## [Task goal]
For this exercise, return exactly the lines of the material below that begin at the one with "Image resolution: width=1394, height=2576." and stop after the one with "About this data".

## [Recorded data]
•••••

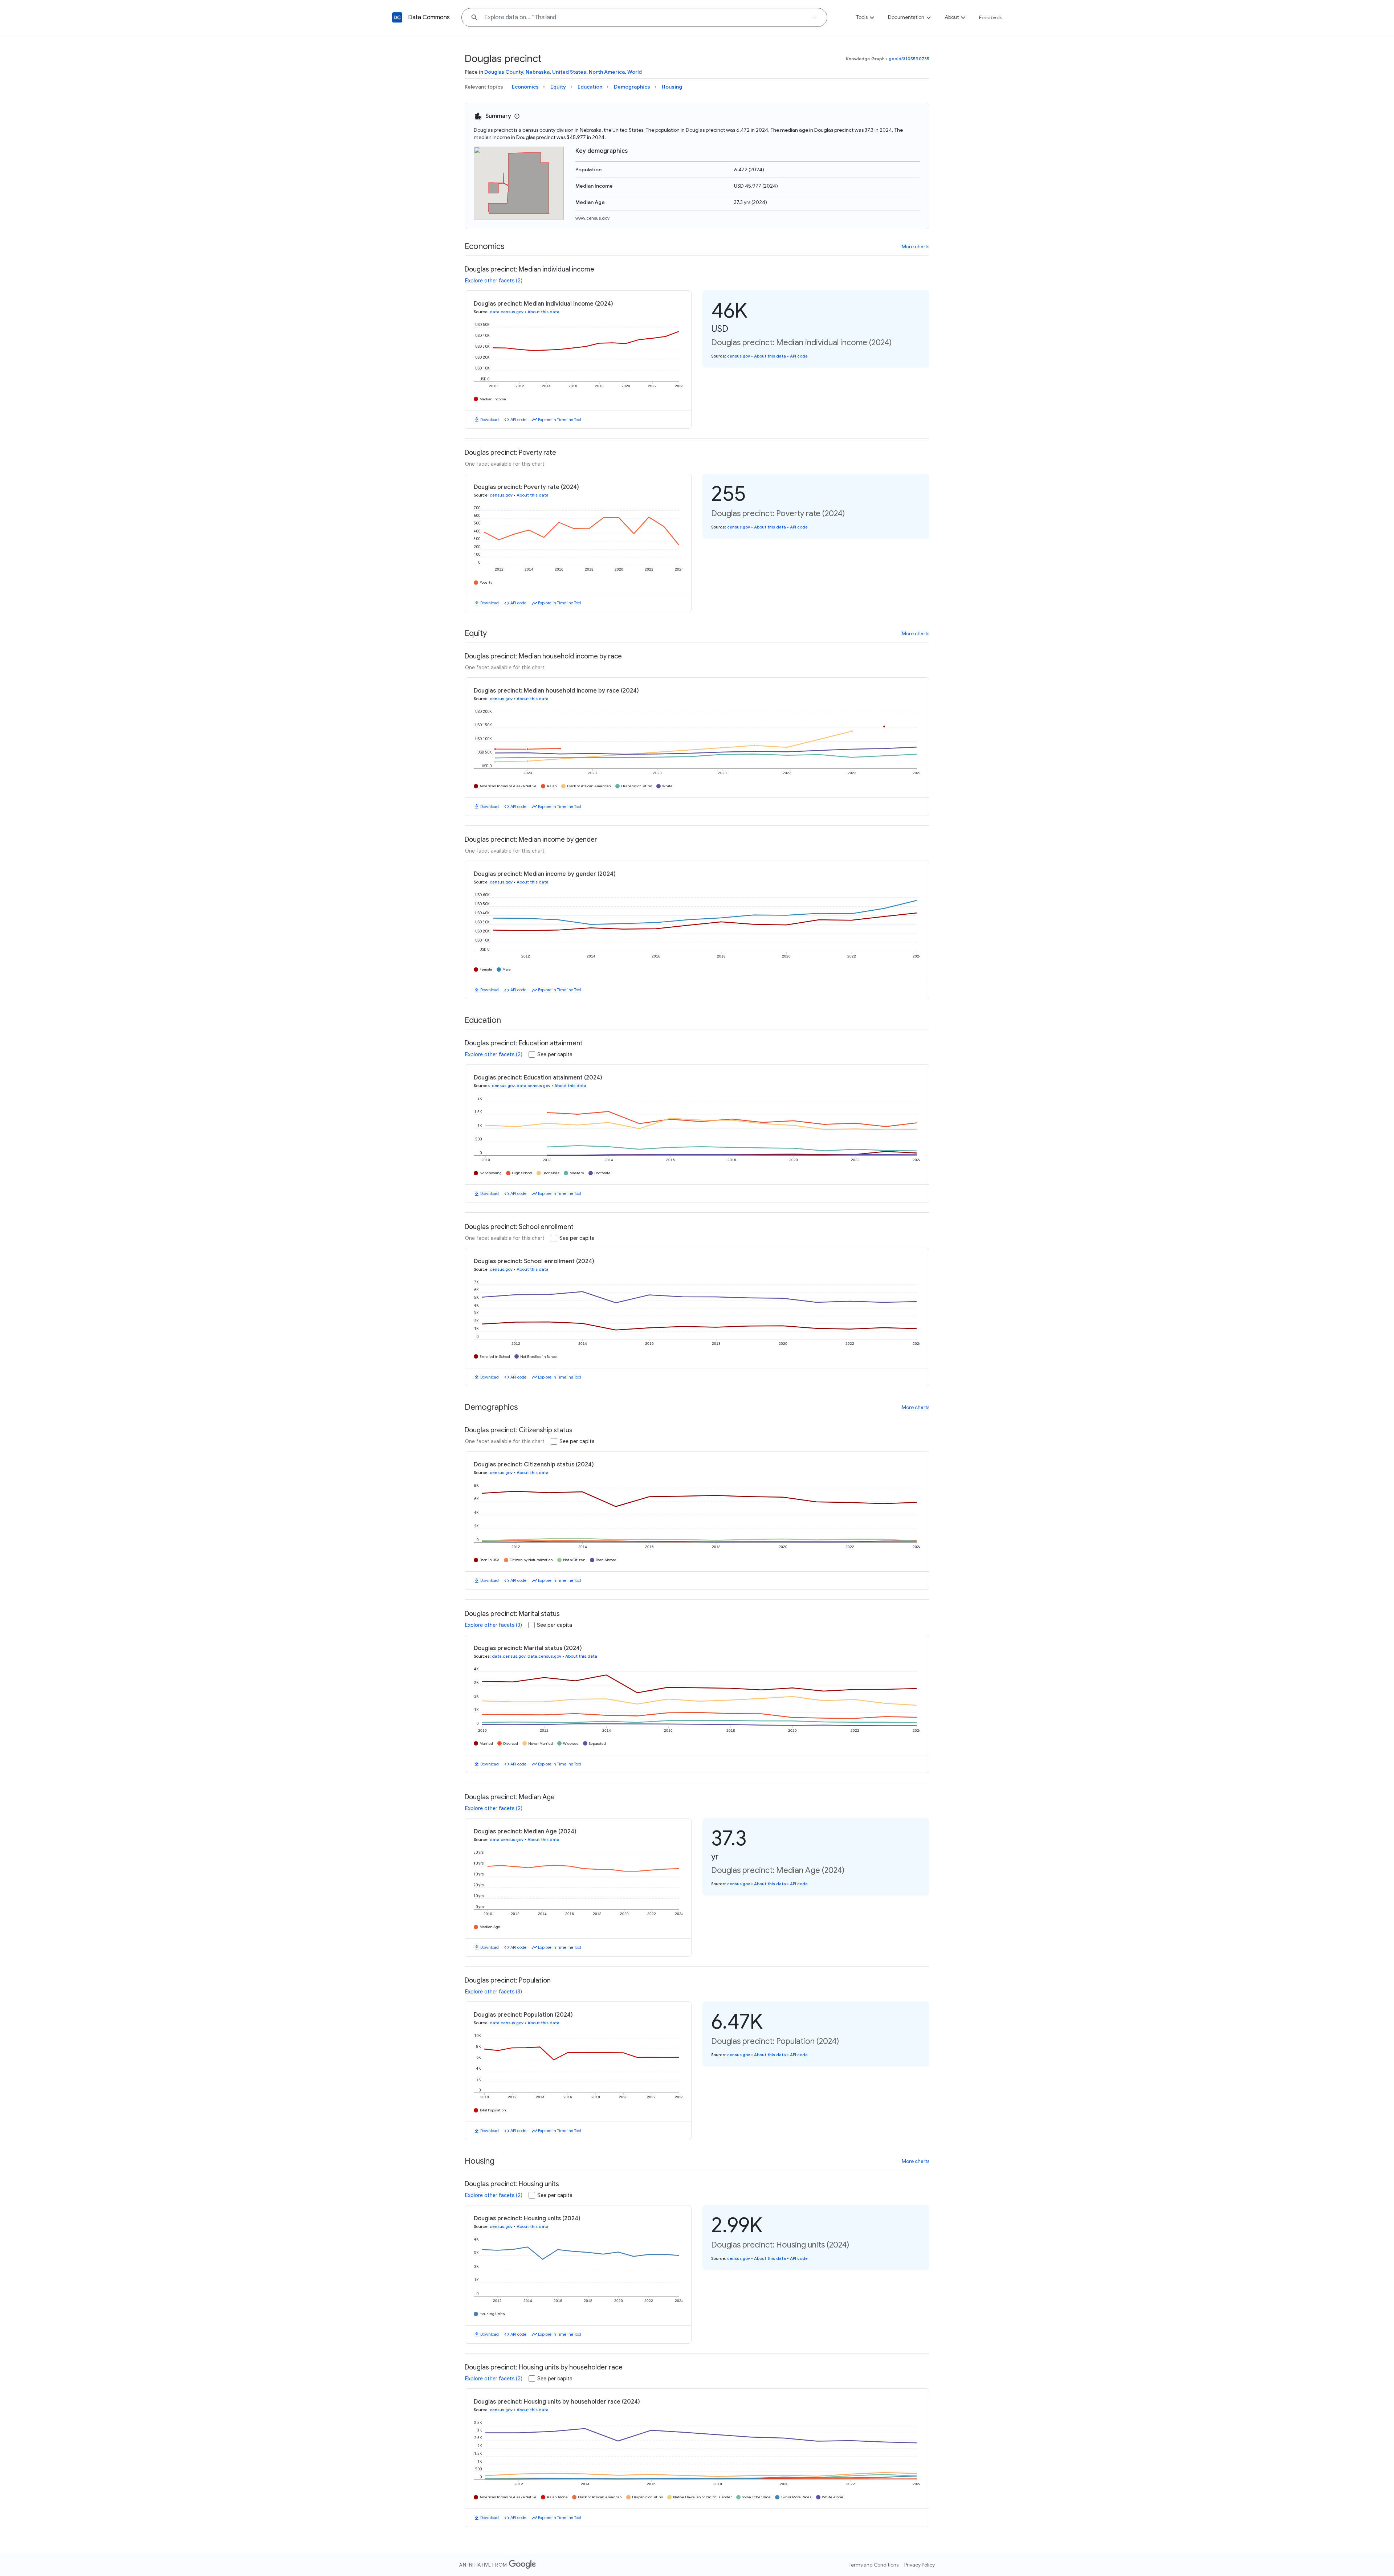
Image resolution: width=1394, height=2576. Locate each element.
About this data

•••••

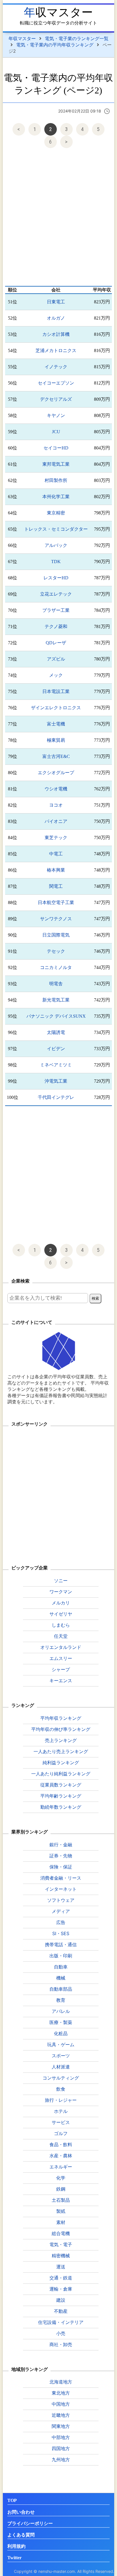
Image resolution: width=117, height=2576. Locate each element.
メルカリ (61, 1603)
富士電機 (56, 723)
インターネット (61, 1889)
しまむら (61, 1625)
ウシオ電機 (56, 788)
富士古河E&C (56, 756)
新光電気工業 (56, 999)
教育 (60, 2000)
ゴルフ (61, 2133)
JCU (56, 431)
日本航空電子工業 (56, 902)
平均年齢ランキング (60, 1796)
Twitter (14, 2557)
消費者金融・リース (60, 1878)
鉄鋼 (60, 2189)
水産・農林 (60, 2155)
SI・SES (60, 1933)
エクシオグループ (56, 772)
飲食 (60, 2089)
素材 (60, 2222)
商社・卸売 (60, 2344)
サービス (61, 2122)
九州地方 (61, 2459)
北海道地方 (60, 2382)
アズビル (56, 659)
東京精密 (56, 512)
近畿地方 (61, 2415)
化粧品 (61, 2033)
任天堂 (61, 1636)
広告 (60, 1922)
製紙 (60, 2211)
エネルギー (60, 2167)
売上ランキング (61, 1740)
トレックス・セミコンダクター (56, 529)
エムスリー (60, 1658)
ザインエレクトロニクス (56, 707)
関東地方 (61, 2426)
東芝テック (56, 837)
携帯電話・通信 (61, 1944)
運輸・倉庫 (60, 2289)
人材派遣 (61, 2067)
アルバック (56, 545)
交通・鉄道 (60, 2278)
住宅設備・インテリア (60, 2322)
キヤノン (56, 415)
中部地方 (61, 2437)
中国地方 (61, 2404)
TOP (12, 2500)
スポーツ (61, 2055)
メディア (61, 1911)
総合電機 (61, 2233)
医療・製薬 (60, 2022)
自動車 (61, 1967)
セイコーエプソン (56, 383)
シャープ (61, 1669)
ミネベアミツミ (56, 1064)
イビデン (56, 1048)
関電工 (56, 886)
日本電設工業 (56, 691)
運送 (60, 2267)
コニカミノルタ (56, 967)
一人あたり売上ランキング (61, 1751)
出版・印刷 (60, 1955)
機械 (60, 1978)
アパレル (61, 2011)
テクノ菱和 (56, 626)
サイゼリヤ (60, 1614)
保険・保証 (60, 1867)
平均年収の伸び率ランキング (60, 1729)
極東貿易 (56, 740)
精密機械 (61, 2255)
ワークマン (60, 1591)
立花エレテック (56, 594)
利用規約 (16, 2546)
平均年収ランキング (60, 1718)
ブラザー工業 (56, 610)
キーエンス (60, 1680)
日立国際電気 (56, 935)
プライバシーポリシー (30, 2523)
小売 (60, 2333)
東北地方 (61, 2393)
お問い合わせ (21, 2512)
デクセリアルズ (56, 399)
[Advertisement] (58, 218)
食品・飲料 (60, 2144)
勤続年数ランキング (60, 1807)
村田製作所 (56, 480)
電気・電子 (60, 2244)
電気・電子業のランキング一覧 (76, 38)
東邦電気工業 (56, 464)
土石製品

•••••

## [Finished exercise]
Image resolution: width=1394, height=2576. Locate each element.
About this data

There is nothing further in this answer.